When I mention how calm he comes across, he - predictably, I suppose - answers in an even tone. "I remember Bruce Lee said he felt like an old soul in a young man's body. That's something I empathize with. Obviously having come through so many experiences in my life already, I just feel like I've lived multiple lifetimes already and have a wealth of experiences to look back on, and the bottom line, I've had everything happen to me.

"You know, in Thailand again, a guy fell out of the back of a truck putting up Muay Thai signs for the night's fights, and he died right in my arms on the street. I've lost a lot of people in my life and had to overcome a lot of bad emotion. And the martial arts helped me find inner peace and a sense of confidence, and I think if I didn't have the experiences that I've gone through I could have gone in any direction. I could be on drugs, I could be dead, I could be in jail."

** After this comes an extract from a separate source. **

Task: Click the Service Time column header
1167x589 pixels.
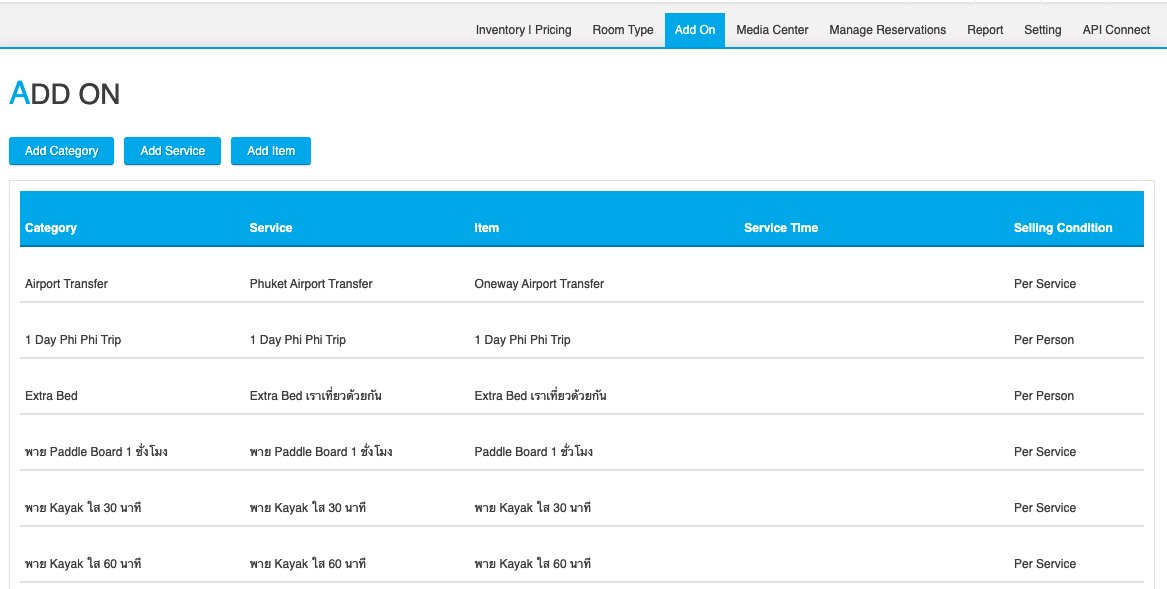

Could be, if not for his Guardian Angel. Mills is pretty sure he's got one, and he believes it's his grandfather - a Native American preacher who travelled with Rev. Dr. Martin Luther King Jr. speaking about civil rights.

Before he passed, his grandfather instilled into Mills a sense of compassion that shaped his belief system. "I definitely in my inner core have a very deep sensitivity for humanity and women's rights and gay rights and everything. I'm a very passionate person. I'm a Pisces, so I'm also a very sensitive person - which is interesting because coming from where I came from, it was a very hard arena to be in while also being a sensitive person."

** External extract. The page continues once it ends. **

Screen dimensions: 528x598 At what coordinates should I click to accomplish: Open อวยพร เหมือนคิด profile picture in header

Despite all the calm, rational sentiments, there was still a part of me having difficulty reconciling that a guy that came from the proverbial "wrong side of the tracks" could find peace with himself as a well-paid, well-travelled male model. Of course it's hard work, but Mills struck me as the type of person that would want to use his experience to make the world a better place.

Brandon MillsBut it's not my place to reconcile that. Mills already has. "For me it's been the most beautiful experience. I hold my head high, doing what I'm doing, and I'm proud of something that, for my entire life I've never been able to do. I can be on billboards, and it's something to be proud of. The last thing that it makes me is arrogant or cocky. All it does is remind me how lucky I am to be where I am. I'm not stuck.

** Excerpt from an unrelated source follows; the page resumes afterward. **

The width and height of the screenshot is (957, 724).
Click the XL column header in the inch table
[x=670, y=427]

"Guys look in my eyes and they can see that I belong, and that I've had that experience, and we can share in that to some extent. What talking about the modelling does, is to set an example.

"A perfect example: I have a friend that lives in the projects on 125th Street and he has to do what he has to do to take care of his little brother. His parents are dead. He called me a couple weeks ago, and after spending a bunch of time talking about modelling and acting after all the things I've gone through growing up, he said 'look Brandon, I want you to know after all the conversations we've had that I've done some thinking and I've enrolled to become a medical assistant.'

"That just goes to show me right there that obviously experience plays a huge part of life, and if you have a humbleness about you, you can approach people and can give them some inspiration. That's what I feel I have to give back to everybody who comes from that type of demographic."

"I realized I do have a very strong energy that, if it's not in control, is going to make people nervous. I have tattoos all over my body, and when my head is shaved if I walk into some places feeling a little bit irritated - they're already expecting someone a little bit intimidating - and if I come across like that people are going to expect me to be difficult to work with.

"Now I walk in and people expect to see this hard, gangsta type of guy, and I always have a smile on my face, and I'm laughing and joking around. I think people respond really nicely to that. My success has just started to flourish because of that.